Toute la plume alerte et effrénée de Joyce Carol Oates est là, toujours ourlée d'une grande richesse, néanmoins, le volume astronomique du propos (530 pages) a faillit me lasser, comme un repas un peu trop copieux. Cette verve, cette générosité, ce flot de paroles, sur un sujet aussi noir, m'ont fait un temps redouter l'indigestion ! Hélas oui, cette biographie de veuvage n'évite pas les répétitions de situations, de courriels, des redites cassant inutilement le rythme de la lecture. C'est dommage, tant de magnifiques pages y sont écrites, notamment celle où lors d'une séance de dédicaces, une femme lui parle avec un amour fou d'une certaine Lisette de Denver ; où quand elle raconte sa première et épique installation en couple à Beaumont au Texas en 1961 ; puis leur vie à Détroit dans le Michigan en 1963, ville où les conflits raciaux explosent devant leurs regards ahuris incompréhension ; où encore quand elle parle de sa belle-famille, dont son mari Ray s'est détaché entre autre pour son absolutiste ferveur religieuse ; ah j'oubliais le jardin de leur maison à Princeton, l'antre de Ray, son domaine pur, qu'elle parcourra en pèlerine, puis tentera d'entretenir. Toutes ces pages enchante le lecteur que je suis, tant l'émotion traverse les mots, suinte des pages, inonde notre âme d'un flot d'amour. Et ça fait du bien. Elle réussira la traversée de son traumatisme grâce à l'amitié de son entourage si prévenant. La lecture terminée on est persuadé que l'union de ce couple modèle résistera aux affres du temps, même et surtout au-delà de la mort.

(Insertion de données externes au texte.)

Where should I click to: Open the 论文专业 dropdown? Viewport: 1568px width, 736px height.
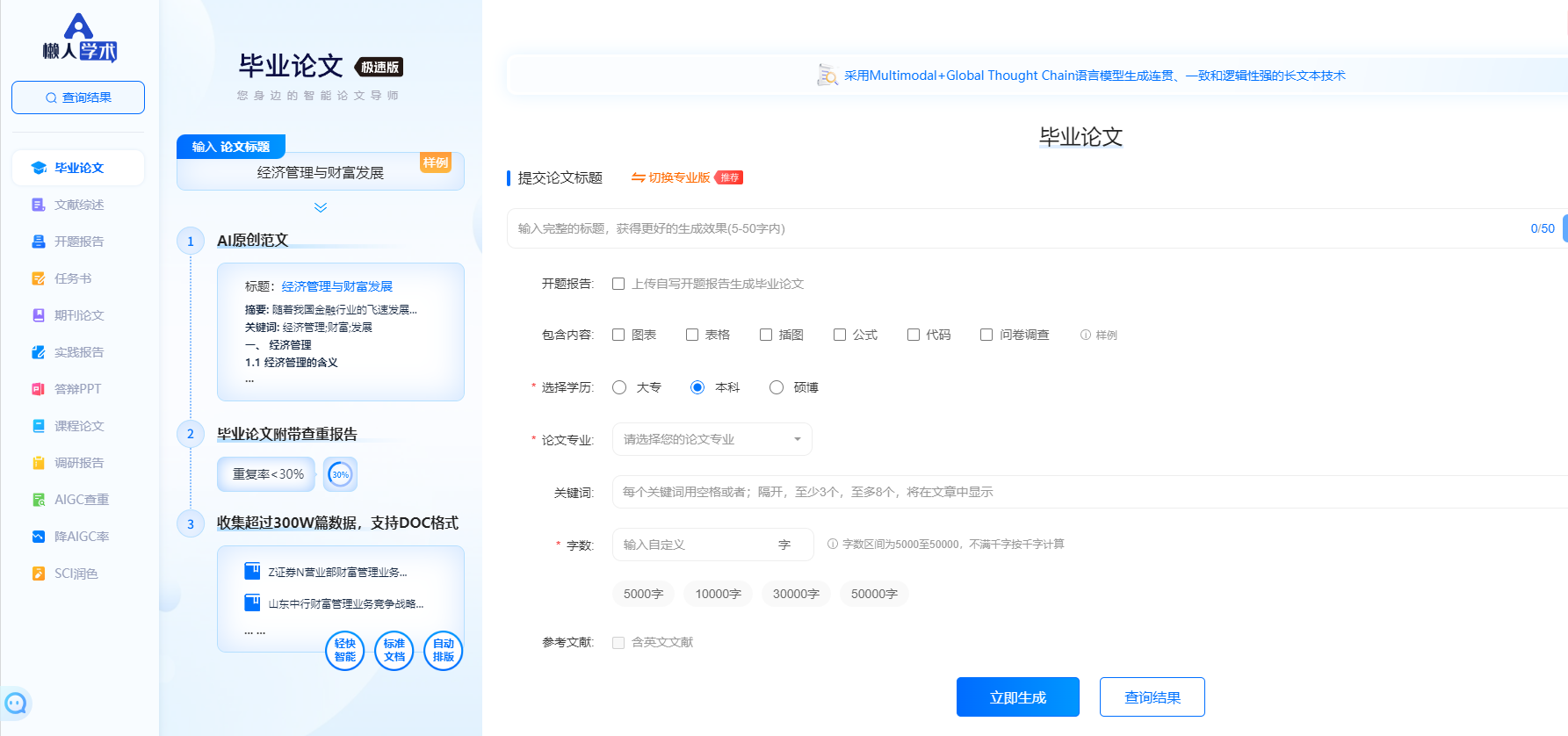tap(712, 439)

C'est peut-être juste anecdotique ou insignifiant voire totalement inconvenant, mais moi, cela m'a marqué, dérangé certes non, mais marqué oui, je veux parler de cette utilisation répétitive sinon abusive du mot cauchemardesque (surtout dans la première partie), d'ailleurs ce n'est pas première fois que Joyce Carol Oates utilise ce procédé (dans Les mystères de Winterthurn, c'est le mot audace qu'elle répète à l'infini), mais la raison profonde de ces redites m'interroge. Cette manière d'utiliser trop fréquemment le même mot ne peut pas être un hasard, non, derrière s'affiche un désir, une volonté, une force, comme pour marteler, insister plus ou moins lourdement par ce moyen subliminale, à moins que cette répétition s'identifie à une sorte de réflexe pavlovien ? Je dis cela, je ne sais pas ! D'ailleurs si l'un de mes aimables lecteurs pouvait m'apporter son éclairage sur ce point, je lui en serais fort reconnaissant.
Outre, ce cri d'amour désespéré, c'est indéniablement un grand moment d'une littérature extrêmement sensible, comme un hymne absolu à l'être aimé.